Patterson provides a soft argument that these groups of traders (mathematical and computer experts with degrees in finance, economics or even physics) helped contribute to the financial crisis. He doesn't, however, provide a detailed proof--the kind that they (the Quants themselves) would appreciate if presented with polished, mathematical logic.
So don't read this book if you wish to (a) learn as much as possible about quantitative trading methods, (b) understand the direct links between some well-known finance theory (efficient markets, Black-Scholes options models, etc.) actual market behavior and (c) tap into the trading models and secrets that helped many of them make whopping amounts of money before the crisis.
The book is not a how-to or a thorough analysis of how exquisite financial models went awry. But the book is not necessarily a waste of time.
It's more a dissection of the cast of characters who were significant trading participants during the market collapse in 2008-09. It's almost up to the reader to determine whether the "characters" contributed to the collapse, took advantage of the collapse, or were victims of their own forms of market trading, trading based not on gut hunches and hubris, but on models, theories and black boxes. Patterson refers often to the models' recurring search for the "truth" in how markets are supposed to behave.
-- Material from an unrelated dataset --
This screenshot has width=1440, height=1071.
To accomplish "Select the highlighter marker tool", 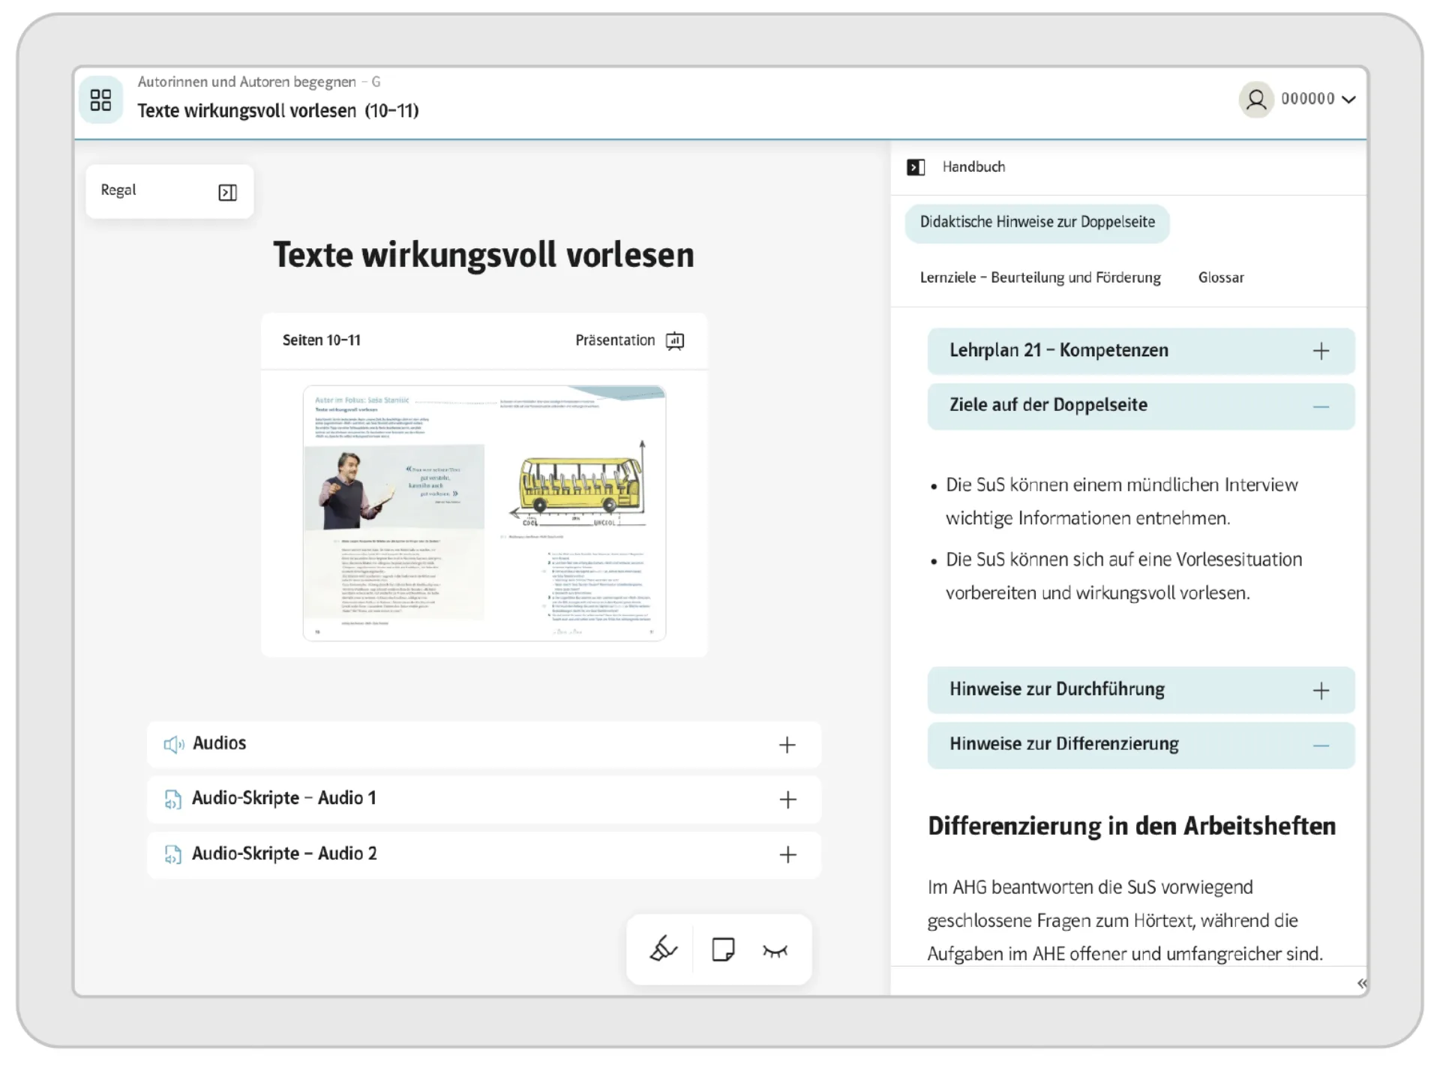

Hence, Patterson summarizes a few of the theories behind the models without scaring off the non-MBA or non-Ph.d. reader. He pays more attention to the hedge-fund traders' emotional roller-coasters, their innate drive to get models to present the "truth" correctly, and their stubborn confidence and devotion to their black boxes. He also describes their boldness and courage to take risks, tack on leverage, and stick with their models even when markets tell them they might be wrong.
Among the countless hedge-fund managers and quant types on Wall Street or in Greenwich, Connecticut, Patterson focuses on a few: Notably, Peter Muller at Morgan Stanley, Ken Griffin at Citadel, Cliff Asness at AQR, and Boaz Weinstein at Deutsche Bank. He shows how they are connected in many ways. They meet up in the same Poker-playing circles. They had some of the same professors at University of Chicago. And they watch, study, and follow study each other and sometimes learn from others.
In the book, we see less about how Griffin at Citadel grew obnoxiously rich from trading convertible bonds, more about how he was a hot-tempered, demanding, sometimes near-abusive manager of a fund that went through a near meltdown during the crisis.
We see less about how Asness at AQR had been a master at statistical-arbitrage trading, more about how he suffered during the 2008 collapse, going through episodes of destroying desktop computers or isolating himself in his office trying to understand why markets didn't behave they way he said they should or would.
Thus, the book is more a summary of how primary players in hedge funds battled their way through the crisis. Years from now, the book won't stand out among the dozens of crisis tales recently published. It can be regarded as a chronicle of survival from the vantage point of a handful of highly regarded quants.